I think the fixrank option is supposed to guarantee that each line has the same number of tokens...but I'm not totally sure.

Better yet! The --hier_outfile option creates a file looks like it accomplishes everything that we aimed to accomplish in the parser. So rather than coding to the specific (and not totally clear) format of the fixrank output file, I think it would be better to just reformat the hier-outfile to be able to pass that to the BuildTaxaTables module...or just build taxa tables from it.

IvoryC commented 3 years ago

It looks like the RDP module adds the RdpParser as a post-requisite.
And the user typically adds BuiltTaxaTables.
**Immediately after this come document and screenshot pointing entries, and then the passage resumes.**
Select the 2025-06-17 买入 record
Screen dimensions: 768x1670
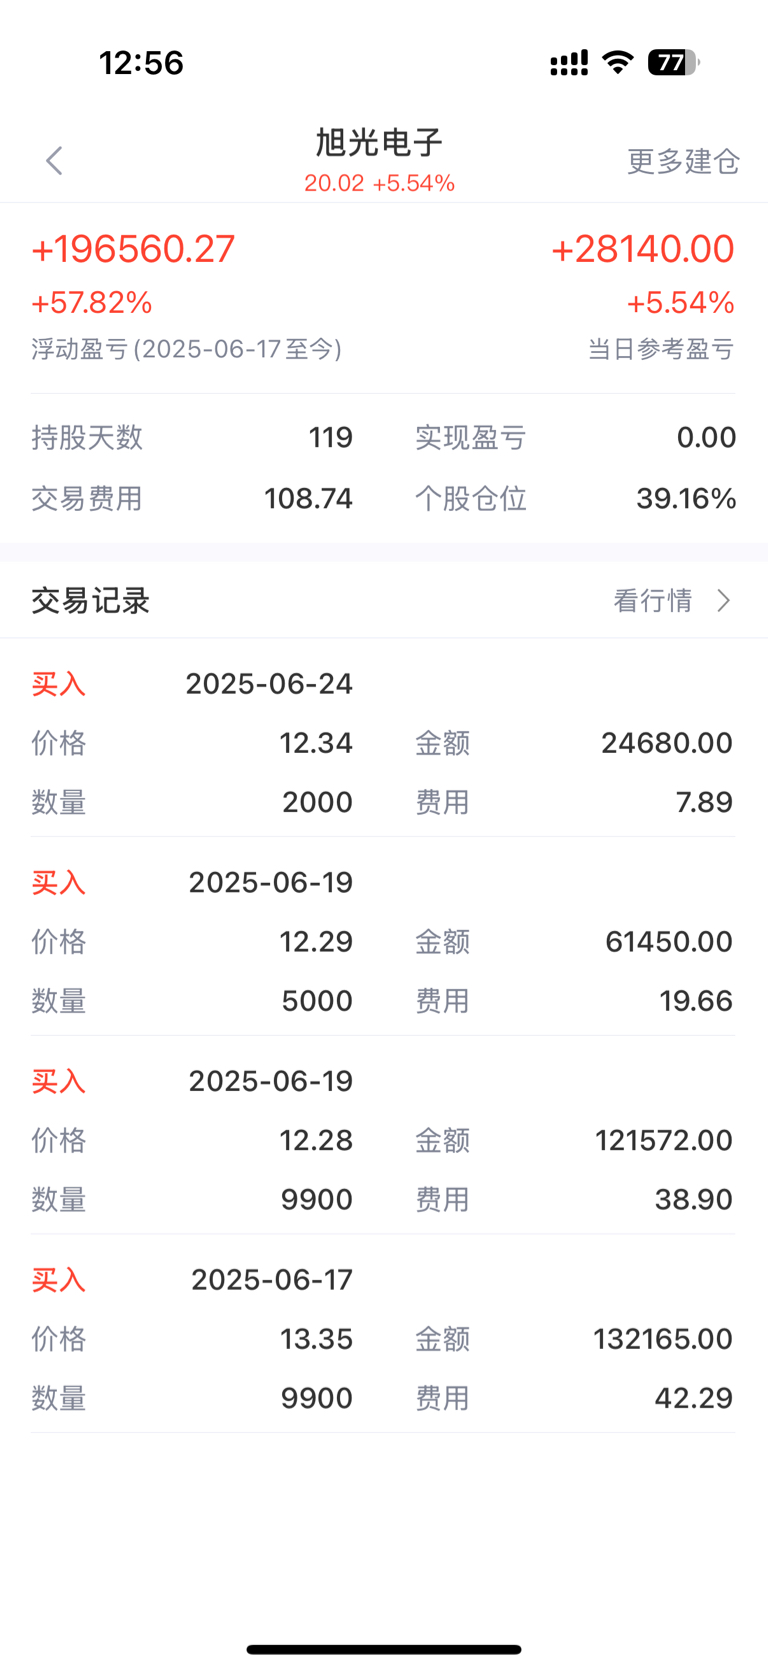[384, 1338]
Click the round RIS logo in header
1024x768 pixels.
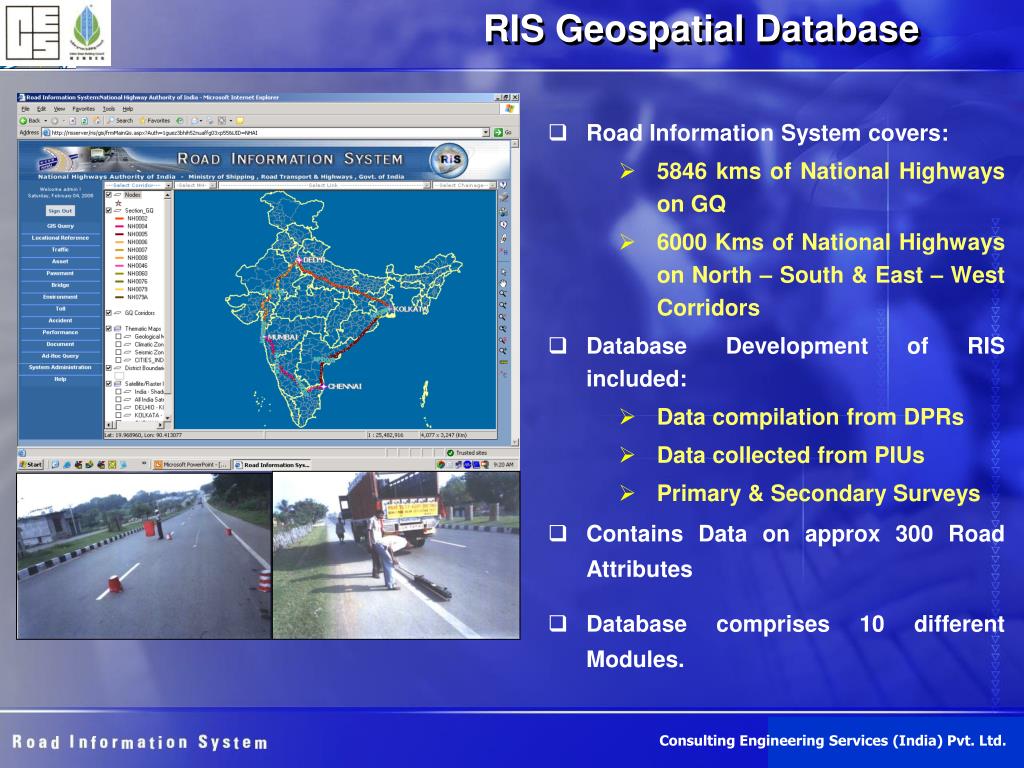click(x=448, y=161)
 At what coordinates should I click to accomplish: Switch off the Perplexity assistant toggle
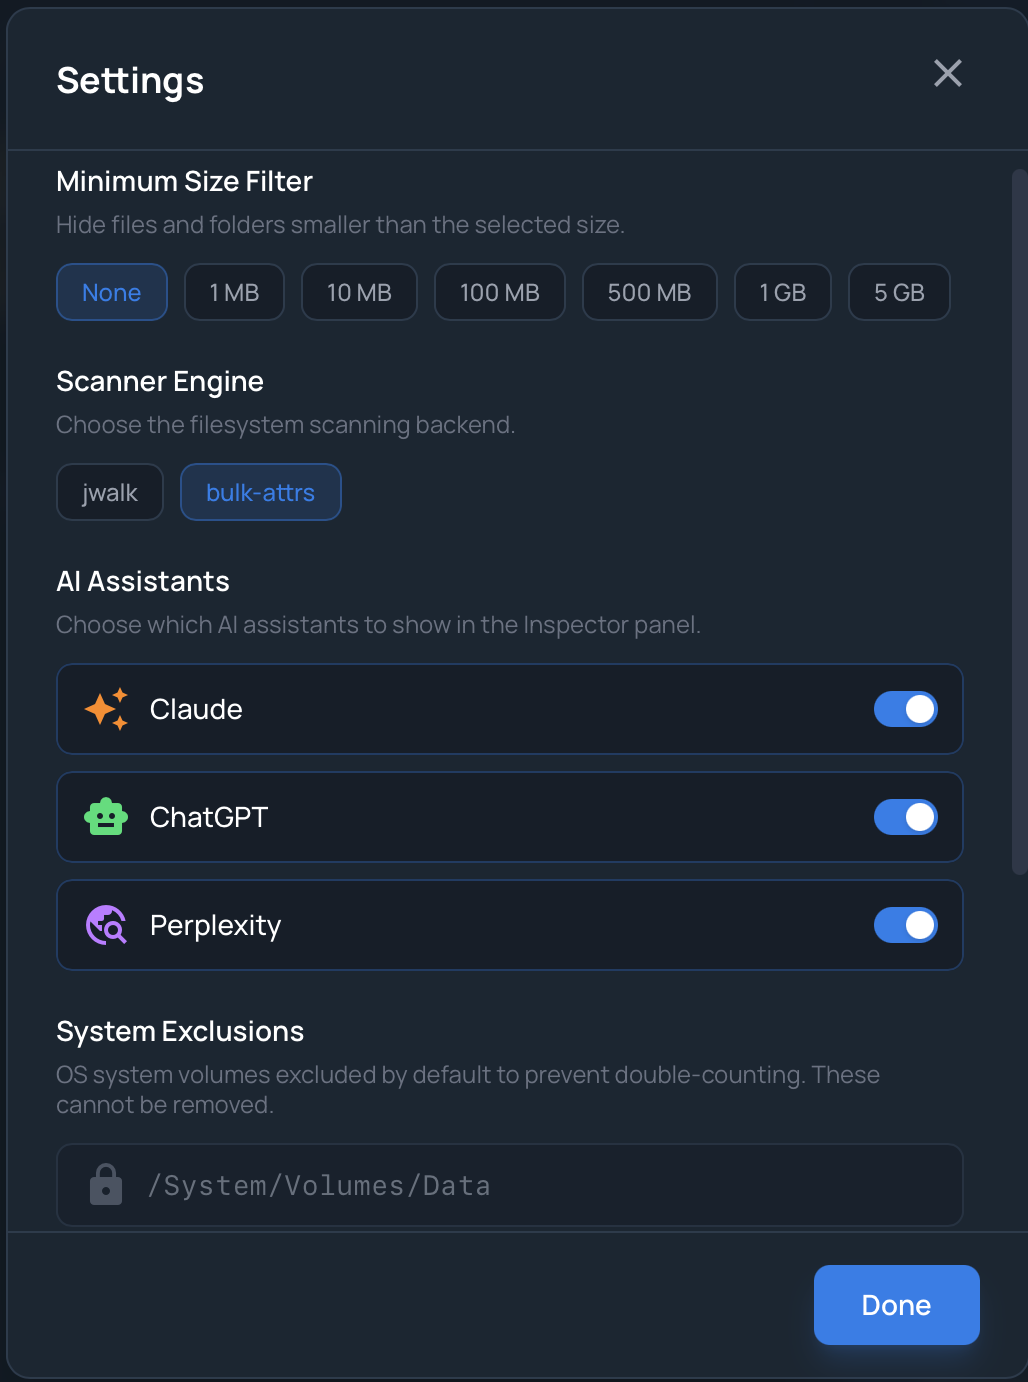tap(905, 925)
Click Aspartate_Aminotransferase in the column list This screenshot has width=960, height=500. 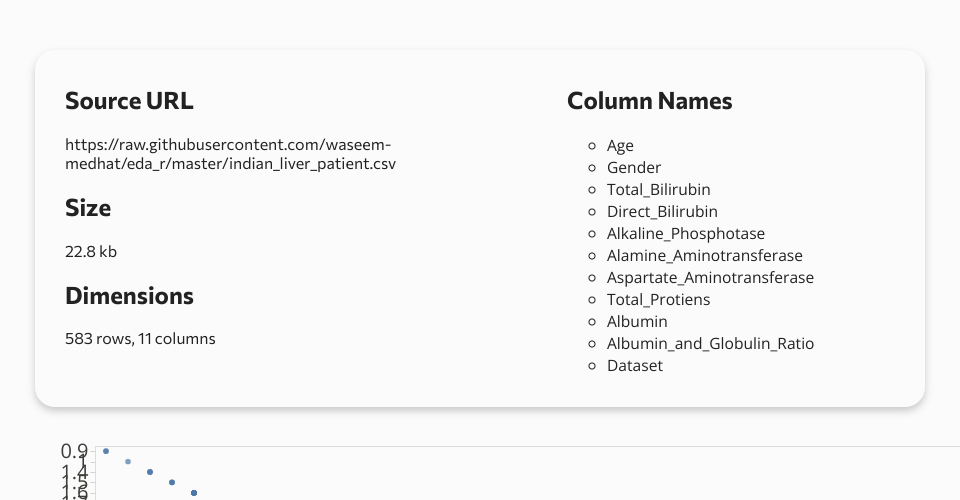pos(710,278)
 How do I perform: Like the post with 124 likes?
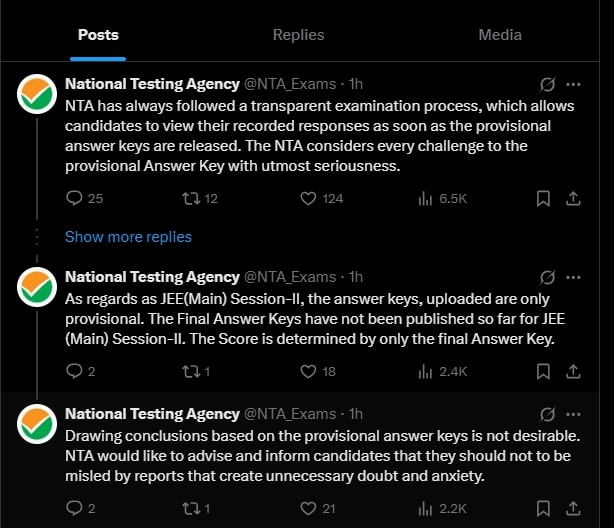(308, 198)
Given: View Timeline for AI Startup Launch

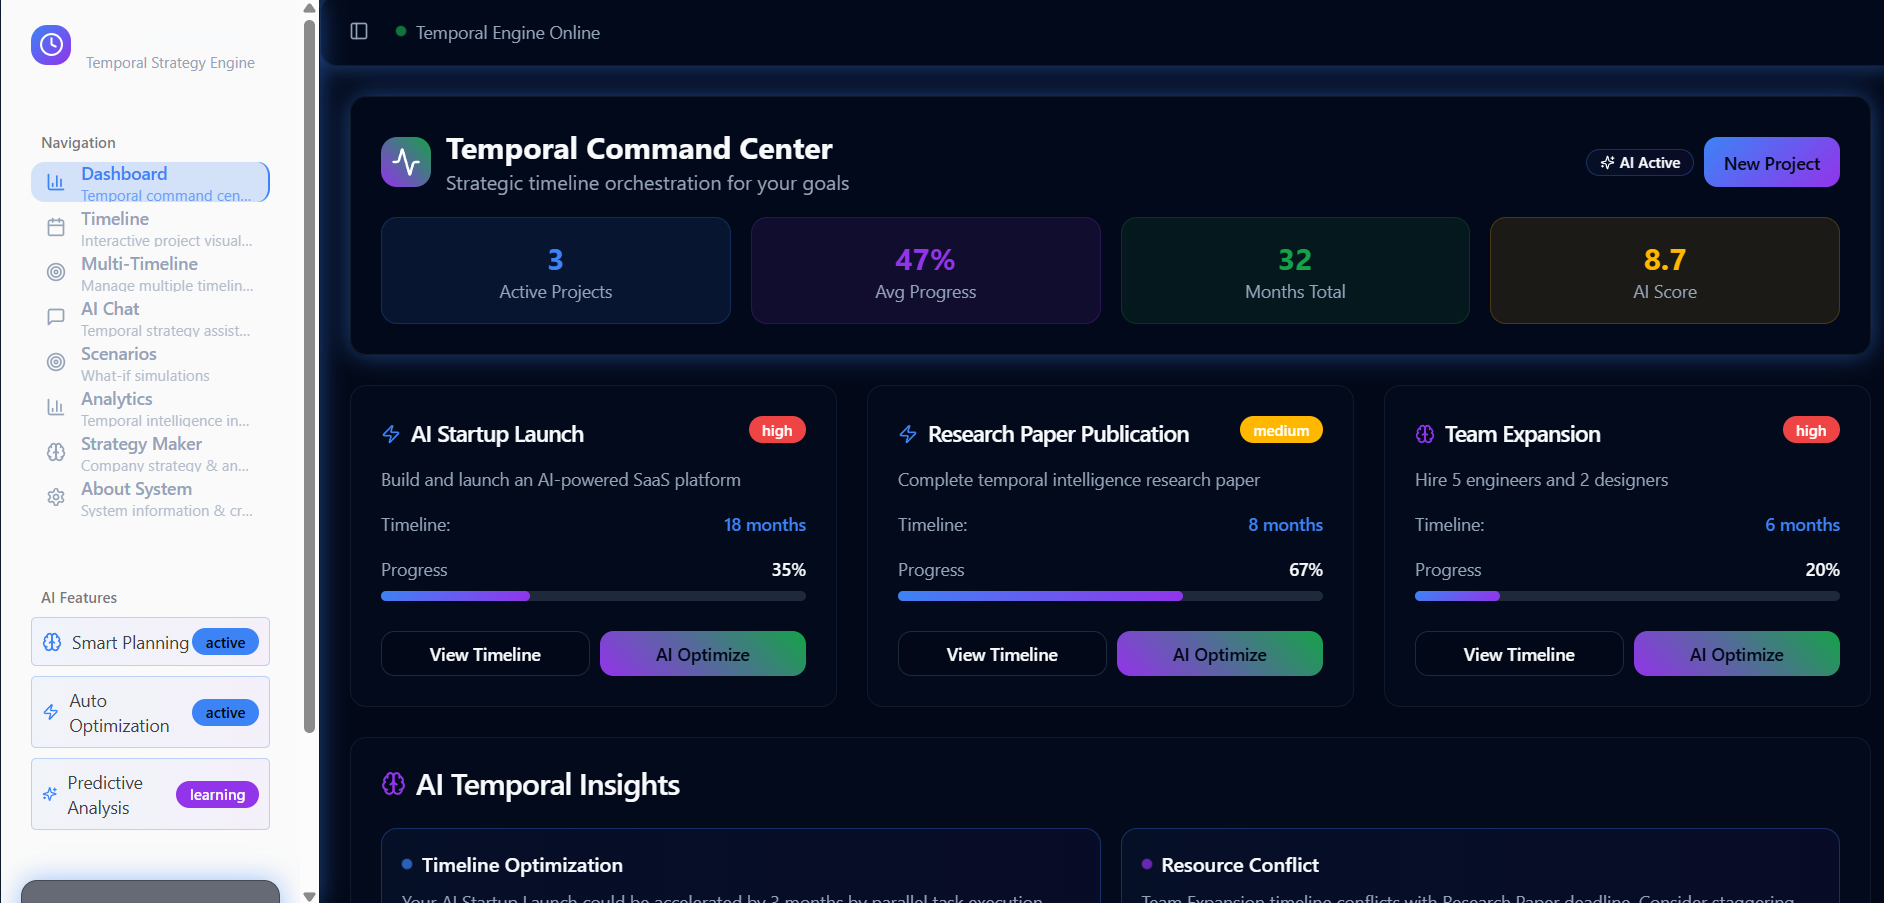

All downstream modules use the taxa tables; I don't think anything comes back for the OTU tables made by the parser.

I could make an alternative parser, the RdpHierParser, that uses the hier-output to build a taxa table. A config property, rdp.hierarchyCounts=Y, would cause the rdp module to add the --hier-outfile option, and to add the RdpHierParser instead of the RdpParser. This would side-step all the assumptions that the RdpParser makes about how to handle "unclassified" output; in favor of letting Rdp determine the tallies at each level.

IvoryC commented 3 years ago

Ke ran her pipeline again, and the problem line (shown above) was not there. However the parser still failed, possibly because the same issue occurred in a different file. This sounds like it is really an RDP problem, not sure what is causing these random errors. Not totally sure if a work-around is a good thing. Maybe?

IvoryC commented 3 years ago

The RdpHierParser exists. It will part of release v1.3.14. It may be helpful tool in dealing with this RDP problem, or if users don't want the "unclassified" groups to be formed.

The default parser, RdpParser also got some helpful debug statements so it will be easier to diagnose this problem in the future.

These changes don't fix the mystery RDP problem, but they cover as much as BioLockJ should do.